J’ai été particulièrement frappé, sans en être égayé, de cette pourtant charmante musique des oiseaux au printemps : les fauvettes, les rossignols, les merles si mélancoliques, le coucou dont j’aime le cri à la folie, semblaient s’évertuer pour me distraire. Dans un mois au plus, tous ces gosiers seront silencieux. L’amour les épanouit pour le sentiment ; un peu plus, il les ferait parler. Bizarre nature, toujours semblable, inexplicable à jamais !

— Vers trois ou quatre heures, la servante m’a parlé de l’homme qu’elle avait vu entrer dans la maison des gendarmes. Le garçon de la ferme est venu avec le garde champêtre, et je me suis joint à eux pour faire une visite domiciliaire ; toute la soirée nous avons fait de grotesques préparatifs de défense en cas d’attaque de nuit ; tout a été fort heureusement inutile.

Samedi 11 mai. — J’ai reculé encore indéfiniment mon projet de départ que j’avais fixé pour aujourd’hui.

— Le matin, vu Candas dans la maison des gendarmes. Je lui ai parlé de mes projets et de ce qu’on pourrait faire. Ce lieu est charmant : il est bien dommage qu’il n’y ait pas de vignes de ce côté-là.
★ ★ ★ ★ ★ ★ ★
Énoncé. Relevez mot pour mot, dans le passage ci-dessus, la partie qui s'ouvre sur les mots contenant « J’ai été particulièrement » et se clôt sur « fort heureusement inutile. ».
★ ★ ★ ★ ★ ★ ★
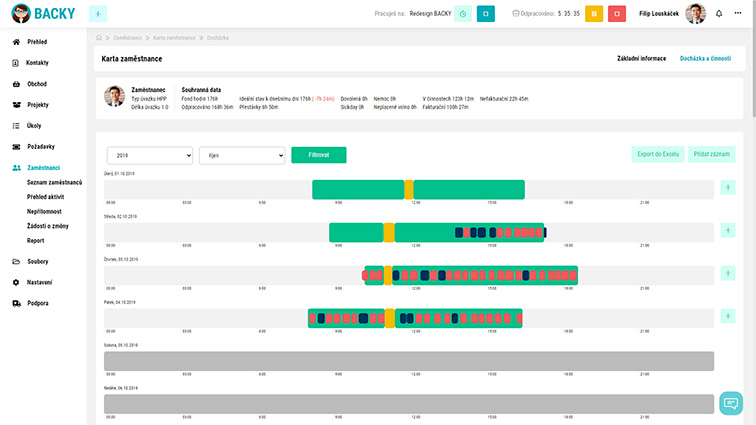Click the plus quick-add button beside BACKY logo
The width and height of the screenshot is (756, 425).
coord(98,14)
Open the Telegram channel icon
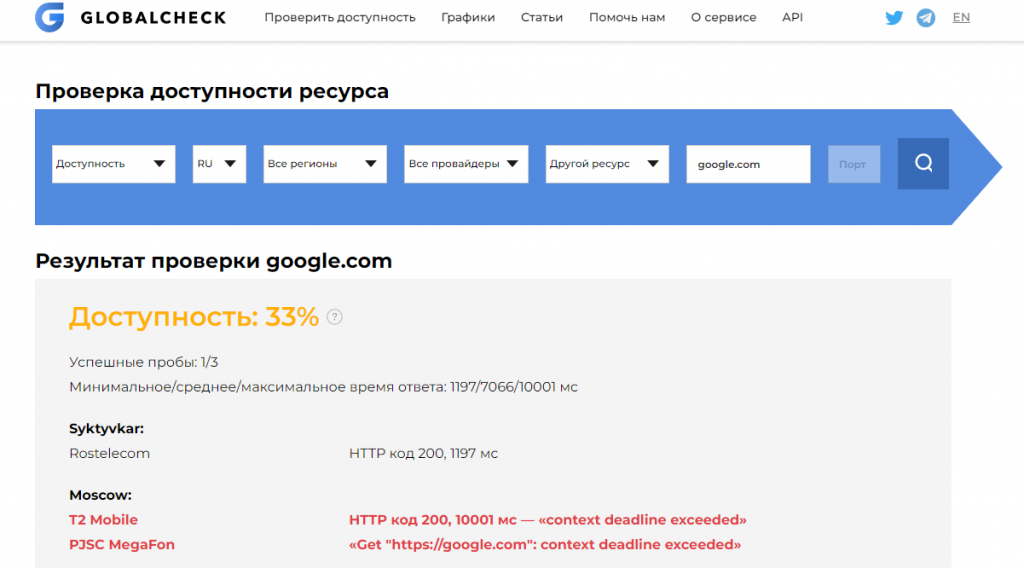 point(926,18)
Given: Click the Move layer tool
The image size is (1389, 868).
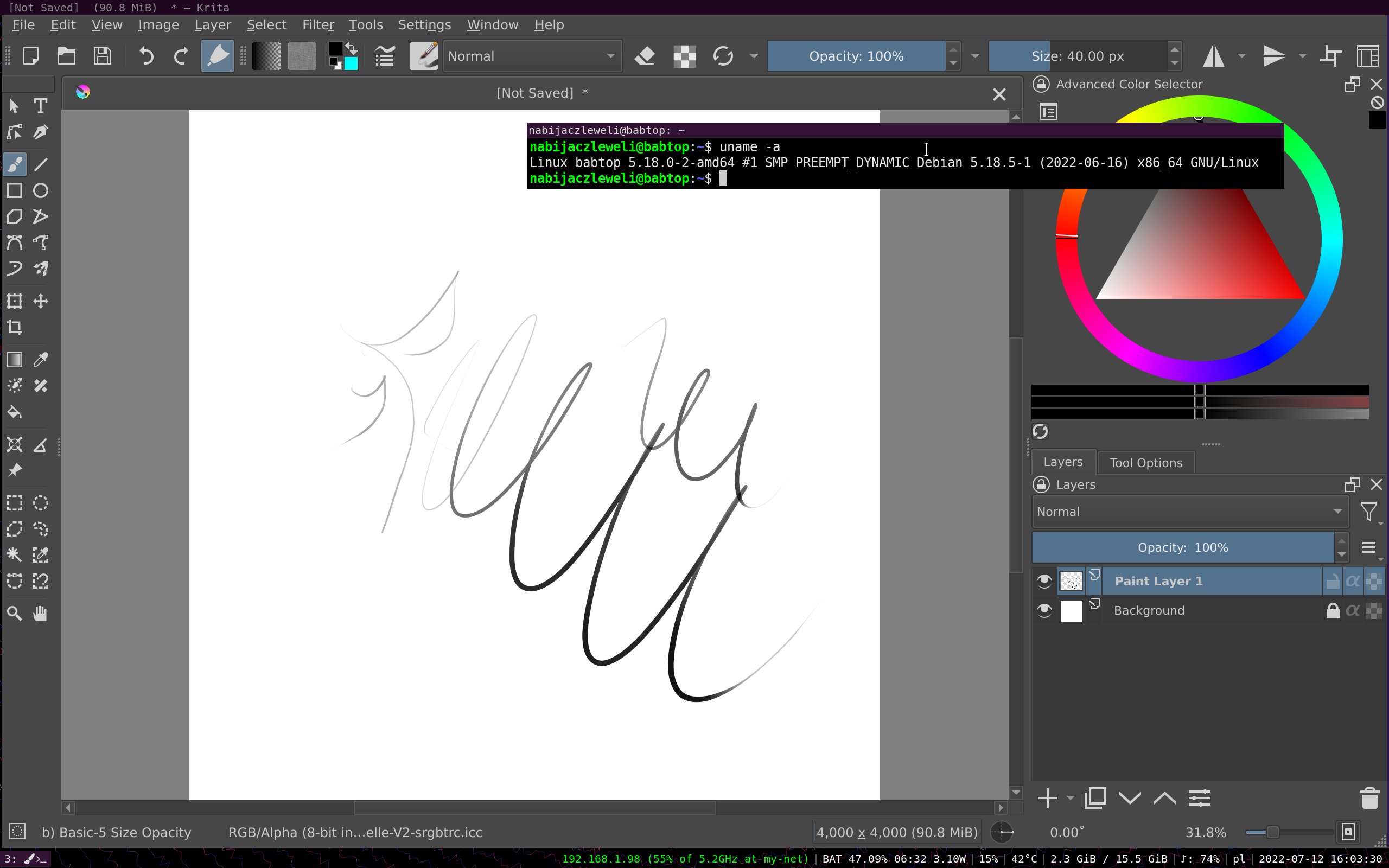Looking at the screenshot, I should pos(40,302).
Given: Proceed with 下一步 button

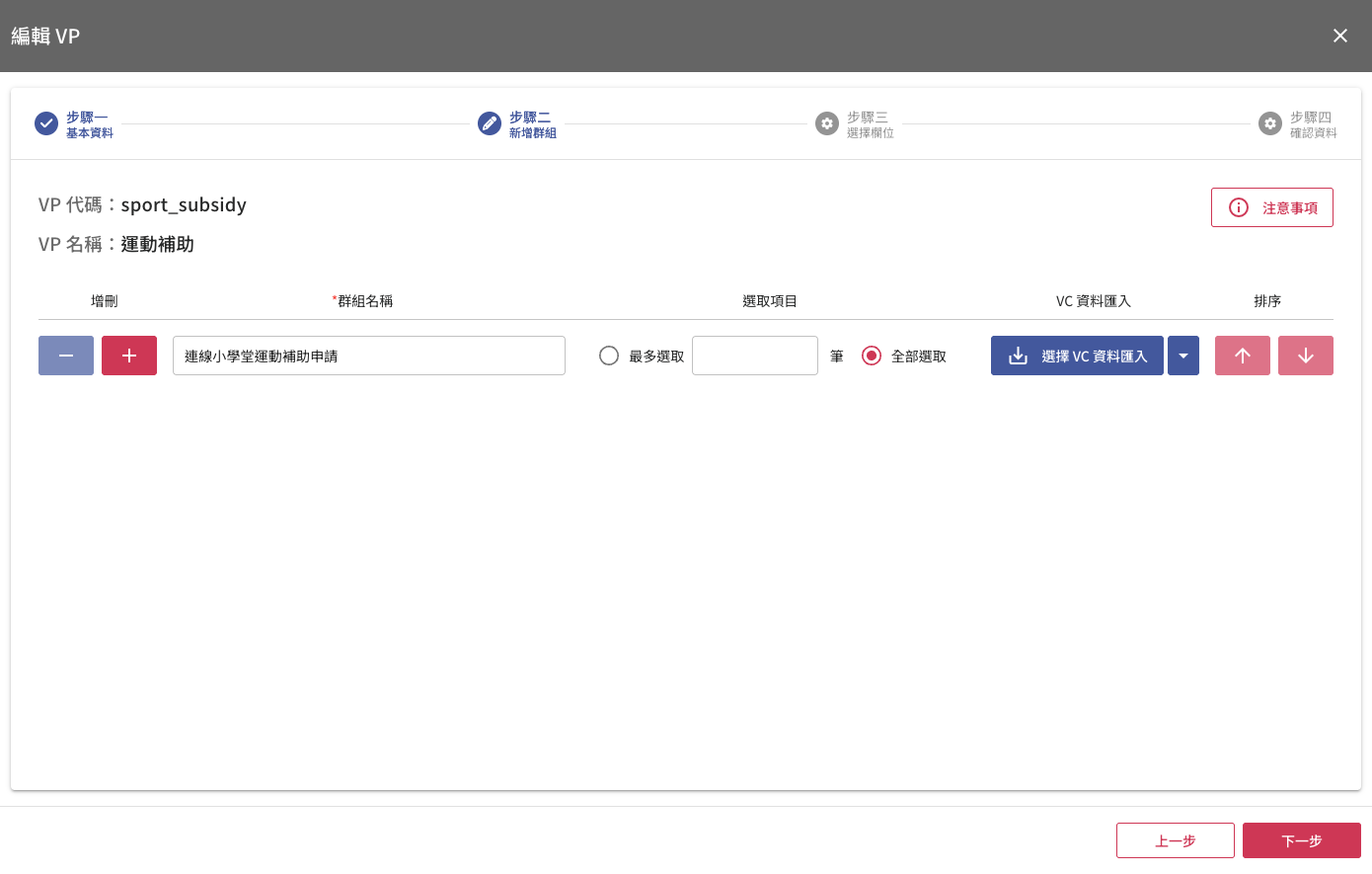Looking at the screenshot, I should click(1301, 840).
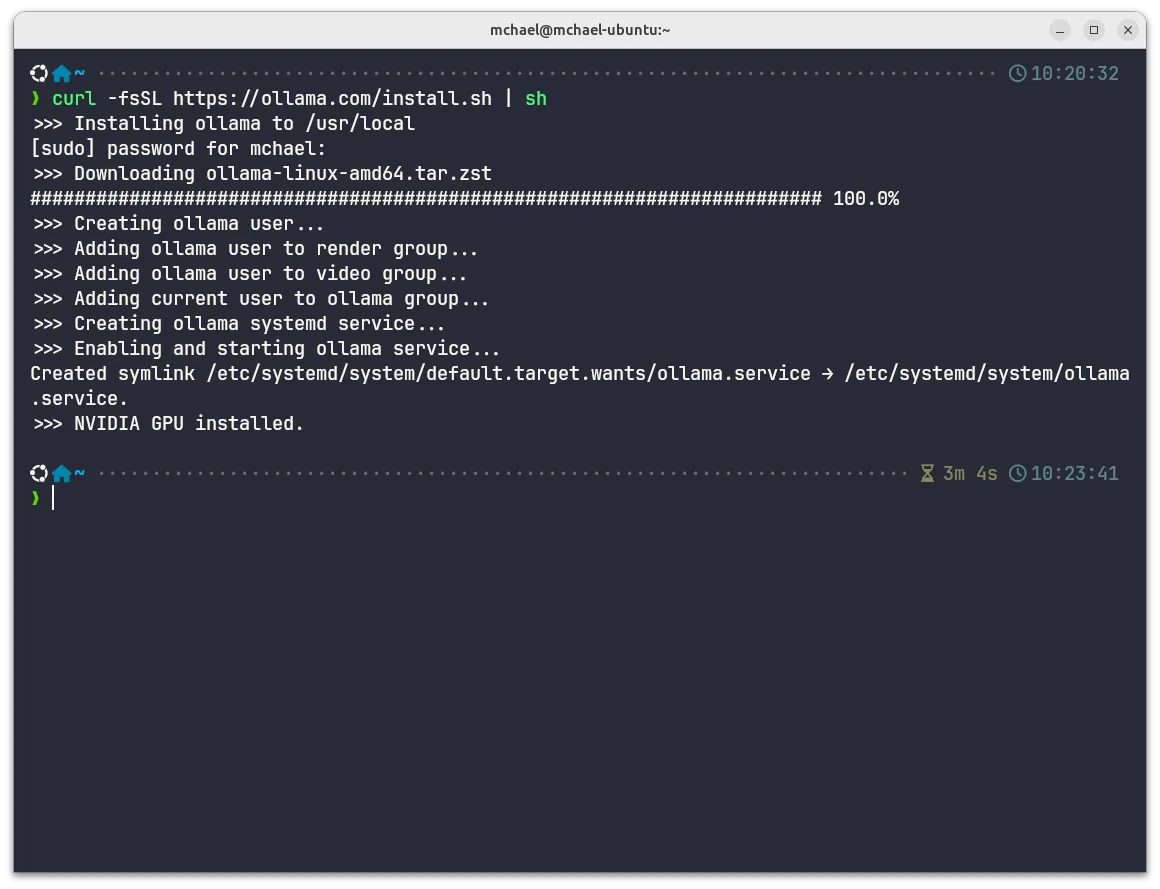This screenshot has width=1160, height=889.
Task: Close the terminal window
Action: click(1128, 30)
★ ★ ★ ★ ★ ★ ★
Réponse.
J’ai été particulièrement frappé, sans en être égayé, de cette pourtant charmante musique des oiseaux au printemps : les fauvettes, les rossignols, les merles si mélancoliques, le coucou dont j’aime le cri à la folie, semblaient s’évertuer pour me distraire. Dans un mois au plus, tous ces gosiers seront silencieux. L’amour les épanouit pour le sentiment ; un peu plus, il les ferait parler. Bizarre nature, toujours semblable, inexplicable à jamais !

— Vers trois ou quatre heures, la servante m’a parlé de l’homme qu’elle avait vu entrer dans la maison des gendarmes. Le garçon de la ferme est venu avec le garde champêtre, et je me suis joint à eux pour faire une visite domiciliaire ; toute la soirée nous avons fait de grotesques préparatifs de défense en cas d’attaque de nuit ; tout a été fort heureusement inutile.